Mexeminor napisał
3 lata to niewiele, a więc mogą się stosunkowo łatwo znowu rozejść.
Twoja niepełna wiedza niestety nie nadaje wiarygodności temu, co napisałeś. Mogą być ze sobą z różnych powodów, jednym z nich niestety może być przyzwyczajenie i inne tego typu standardy.
To może inaczej, bo widzę nie załapałeś:
Takie powroty prawie zawsze źle się kończą.
No i to jest pewna prawda, ale niekoniecznie objawiona, a poparta wieloma przykładami z życia różnych ludzi.
Lubię to stwierdzenie, bardzo często używają go ludzie, którzy nie próbowali nawet się zmienić.
Jest to jeden wielki bullshit jeśli chodzi o powroty do siebie, bo prawie zawsze rozstajemy się z drugą osobą z wielu powodów, części nawet nie znamy i nie poznamy nigdy.

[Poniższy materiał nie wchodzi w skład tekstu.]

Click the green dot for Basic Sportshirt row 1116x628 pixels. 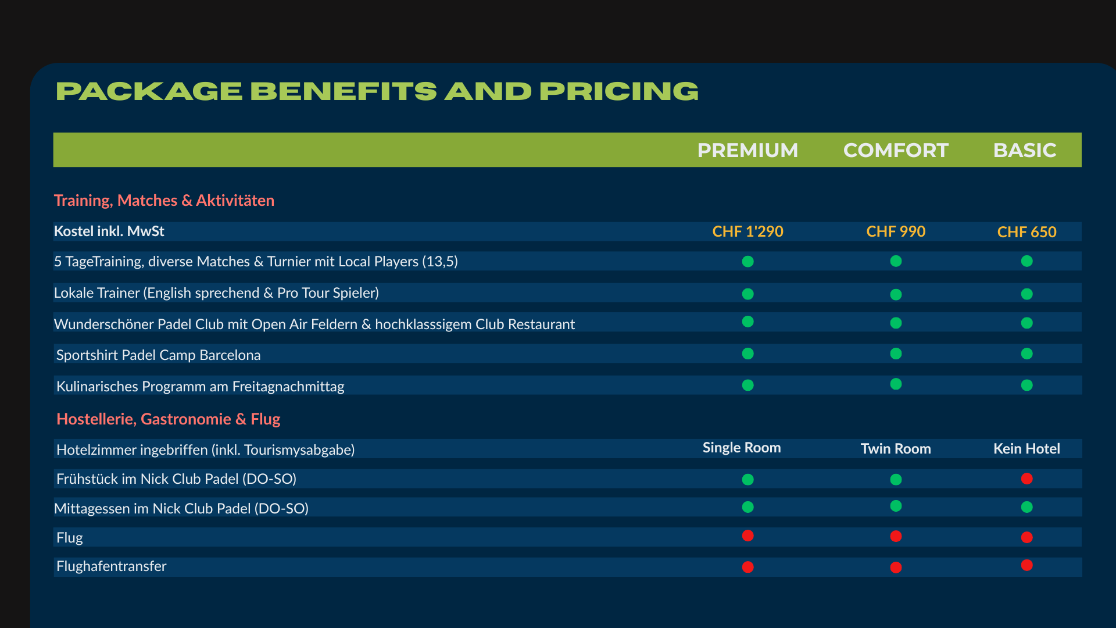click(1027, 354)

Rozstajemy się z powodu pewnych naszych cech, które ze sobą nie współgrają i zazwyczaj są w nas bardzo głęboko zakorzenione, a więc ich zmiana jest praktycznie niemożliwa, ew. bardzo trudna do przeprowadzenia. Zazwyczaj dochodzi się do zdrowego wniosku, że po prostu trzeba znaleźć kogoś, komu będziemy pasowali na tyle, że nie będzie konieczności rozstania.

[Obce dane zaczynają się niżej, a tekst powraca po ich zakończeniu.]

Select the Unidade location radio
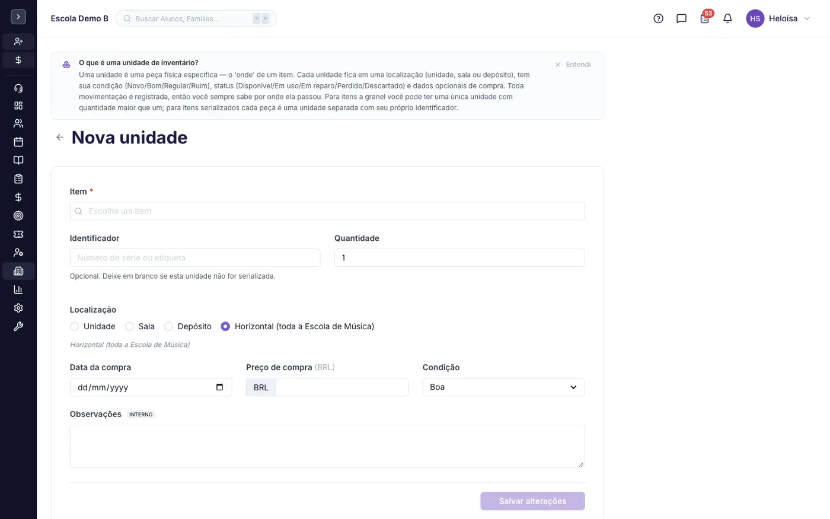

Dla mnie proste i oczywiste. Wyjątki oczywiście się zdarzają, to rzecz jasna, ale tutaj bym raczej przypatrzył się rozstaniom i ich powodom, bo mogą okazać się nad wyraz błahe i bardzo proste do skorygowania.

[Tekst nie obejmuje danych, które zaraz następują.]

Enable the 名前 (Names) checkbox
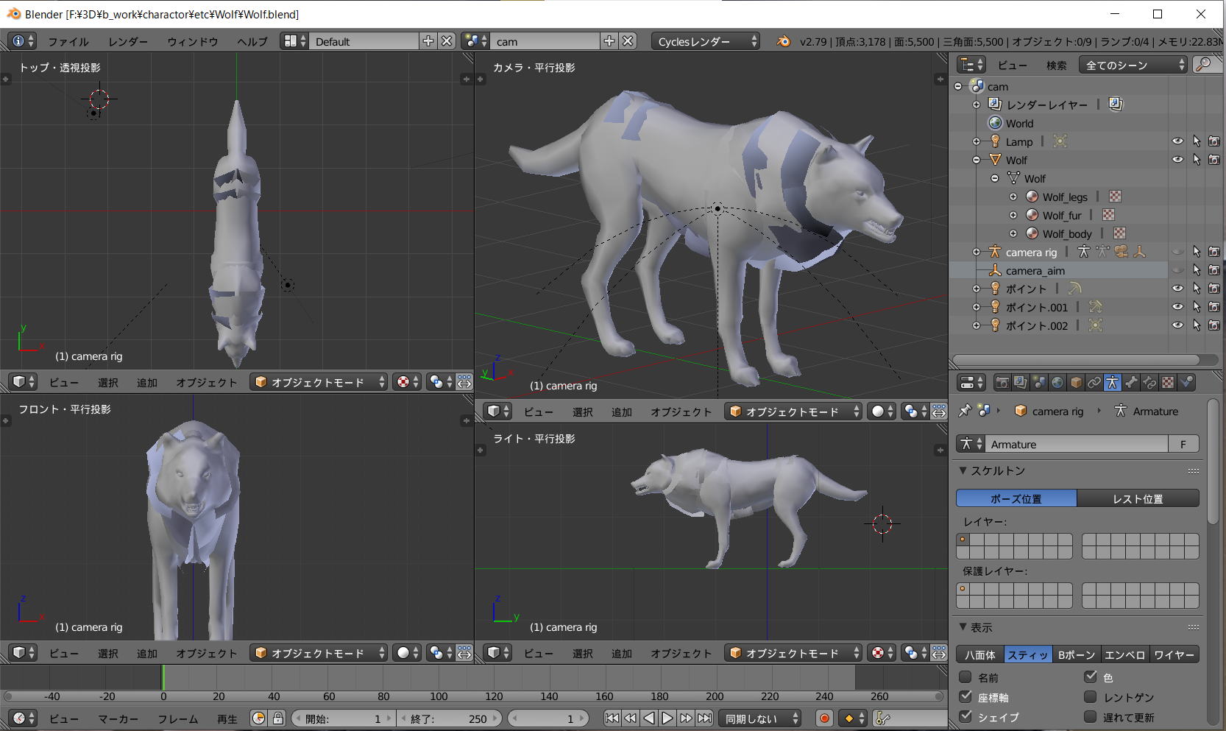1226x731 pixels. coord(965,677)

Bardzo pięknie to opisałeś, nawet mogłeś z czymś idealnie trafić, ale... nie znasz tej sytuacji, więc nie masz pojęcia jak to wygląda. I tak, ja mogę nie znać pewnych faktów, ale z pewnością znam więcej niż Ty. Czy 3 lata to dużo lub mało jest kwestią sporną. Nie wiesz dlaczego się rozstali, ja wiem. Nie wiesz dlaczego do siebie wrócili, ja wiem. Więc nie wysnuwaj, proszę, tak głębokich analiz.
Szczęśliwe powroty do siebie są możliwe i zdarzają się. Moja siostra jest tego przykładem. Czy im się uda? Nikt nie wie. Czy jeśli im się nie uda to z tego samego powodu, co za pierwszym razem? Śmiem twierdzić, że nie.
Uprzedzając pytania - siostra rzuciła faceta, bo był dziecinny i nieodpowiedzialny. Zmienił się w pewnym stopniu, ogarnął się i są szczęśliwi.
I wszystko, co chciałem przekazać to, że powrót to byłej/byłego ma sens, o ile występują jakieś zmiany.